● TEXT SECTION:
- - - - -

# Any Good Church Recommendations in London?



## Jie-Huli (Mar 15, 2003)

I will be moving to London later this year, and would like very much to find a solid reformed church there to call home.

Does anyone have any recommendations?


----------



## Drdad (Mar 15, 2003)

There is no doubt where I would want to go if only to visit, Metropolitan Tabernacle, (Spurgeon's Old Church). They still preach the doctrines of Grace. I have never been there but if I ever go to London, that is the place I will want to go.


www.metropolitantabernacle.org
Derick


----------



## Jie-Huli (Mar 26, 2003)

Thanks so much for the advice. I visited their website you gave me the link for, and have already ordered some books from them.


----------



## ChristianScientist (May 14, 2003)

If you are moving anywhere near Twickenham, then I have heard Amyand Park Chapel recommended. The pastor there is Gerard Hemmings, who I have heard preach once. It was about two and a half years ago, but I can still remember it, so he must have been good. He was preaching about Jehoiada the priest and King Jehoash, from 2 Chron 24. The sermon title was &quot;Transformed, or conformed?&quot;, his point being that Jehoash was only conformed, doing what was right because of external influences, as was proven when Jehoiada, the truly transformed man, died.

In England, there is a useful newspaper, Evangelical Times. it published a list of churches which a probably mostly good. London is found at
http://www.evangelical-times.org/churches/london.htm

Hope you settle in somewhere good.

James.


----------



## doulosChristou (May 14, 2003)

When I lived in London (3 years back in the 80s), I attended an Anglican church called All Soul's Church. The rector there, John R. W. Stott, is mostly reformed. Had I to do it over again, though, I would join Derick in attending the Metropolitan Tabernacle. They are the most vibrant, reformed church I know of in the London area.

Grace and peace, dC


----------



## MARK PEMBERTON (May 27, 2003)

The Met. Tab in London is arminian and the Evangelical Times is ecumanical.

I think there is a Free Presbyterian Church of Scotland in Varden Street London E1


----------



## pastorway (May 28, 2003)

Upon what grounds do you accuse the Metropolitan Tabernacle of such nonsense? Is it because they are Baptist?

Phillip


----------



## MARK PEMBERTON (May 28, 2003)

Hi Phillip.
No, its not because they are baptists !
Dr Peter Masters is known in the U k as an arminian. One simply has to look at his Tabernacle magazine for proof of this. Spurgeon would not be impressed.Many people over the years , including me, write to Dr. Masters and he does not reply unless you agree with his position.Most christian brothers that I know &quot;cut-off&quot; Dr. Masters many years ago.


----------



## lkjohnson (May 28, 2003)

*Metropolitan Tabernacle*

Greetings:

I admit to knowing little about Dr. Peter Masters and Metropolitan Tabernacle. However, I did hear him preach once and that sermon was as reformed as they come. Granted, one sermon may not be a valid sample, but I would have a hard time calling him an Arminean.


----------



## MARK PEMBERTON (May 28, 2003)

- - - - -

● DATA PROVIDED:
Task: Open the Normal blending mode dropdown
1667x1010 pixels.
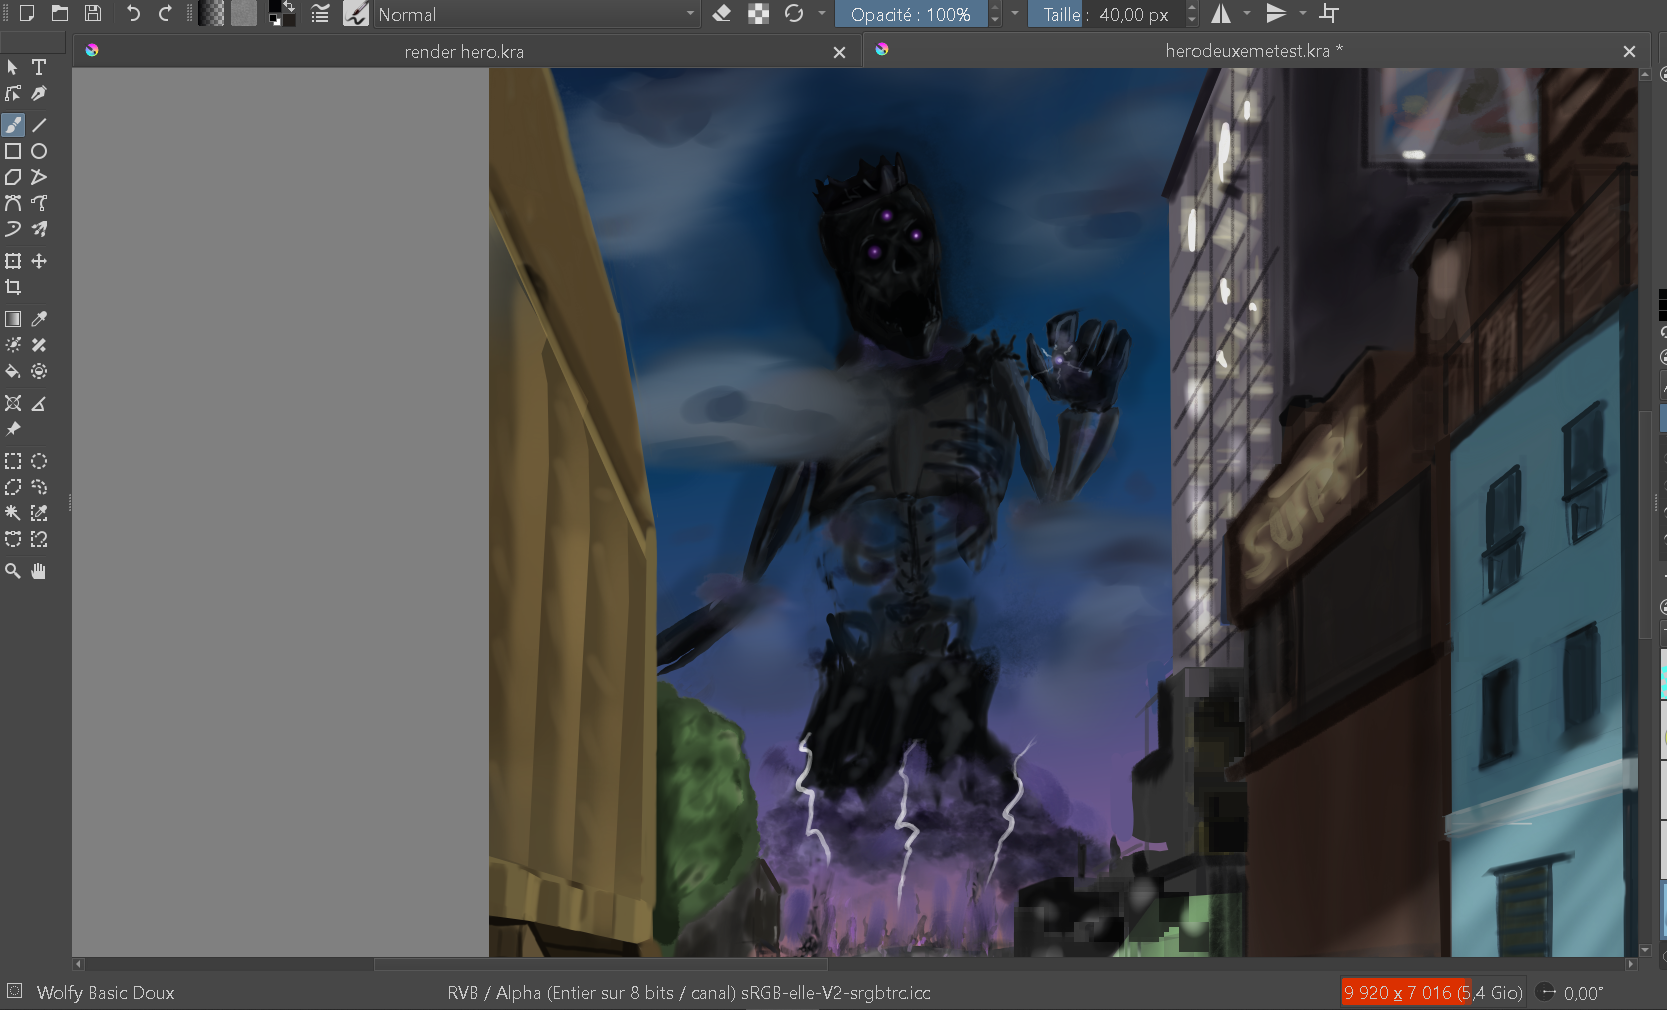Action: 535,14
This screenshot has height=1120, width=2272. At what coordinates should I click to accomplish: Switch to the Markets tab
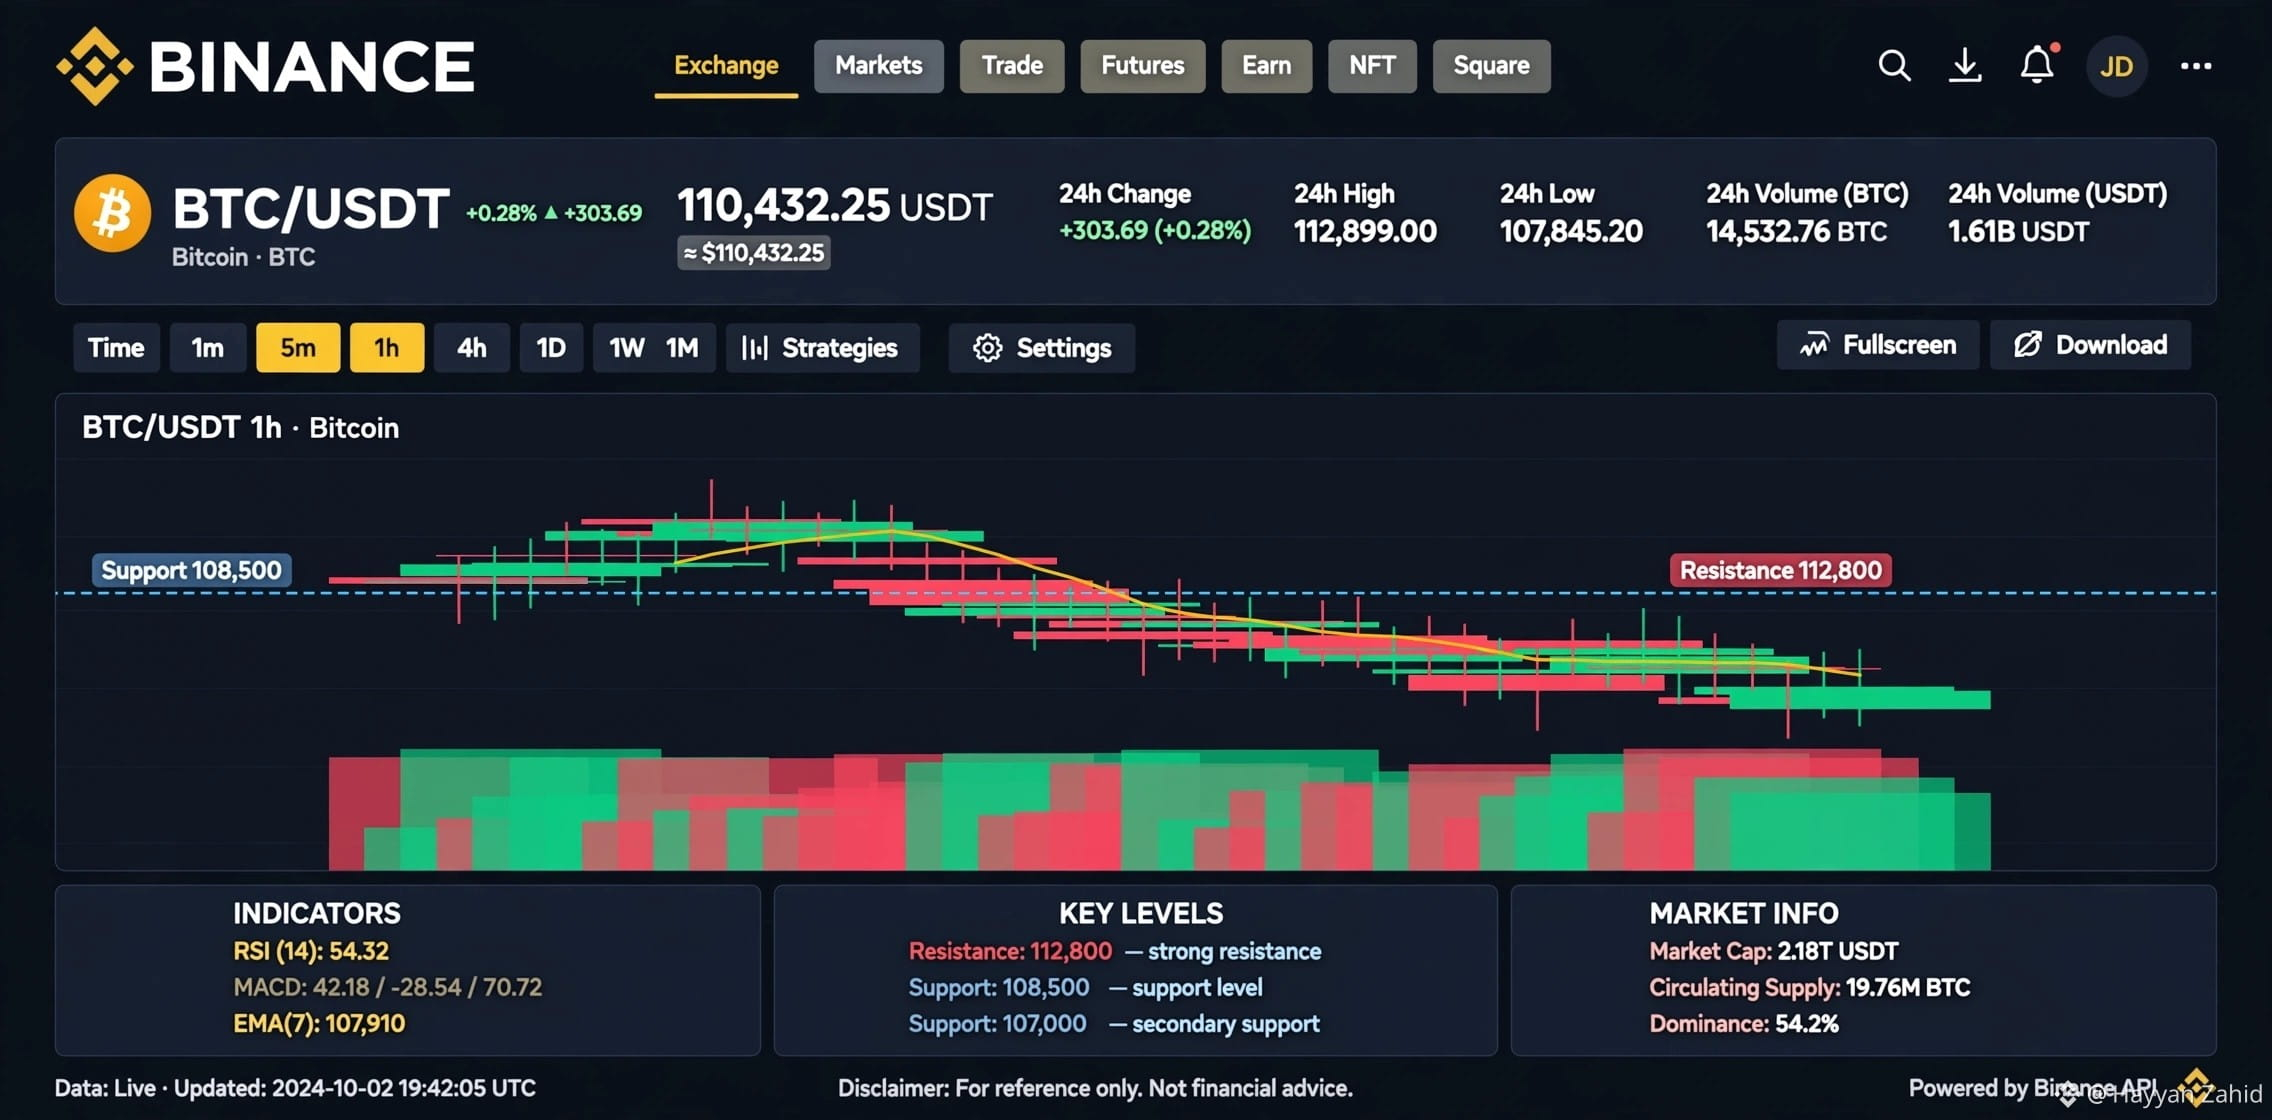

- - - - -

● BRIEF:
Using the forum thread on London church recommendations, answer:
(a) Which chapter of 2 Chronicles was Gerard Hemmings preaching from?
(b) What church did doulosChristou attend while living in London?
(c) On which street does MARK PEMBERTON think a Free Presbyterian Church of Scotland is located?

● EXERCISE RESPONSE:
(a) Chapter 24
(b) All Soul's Church, an Anglican church
(c) Varden Street, London E1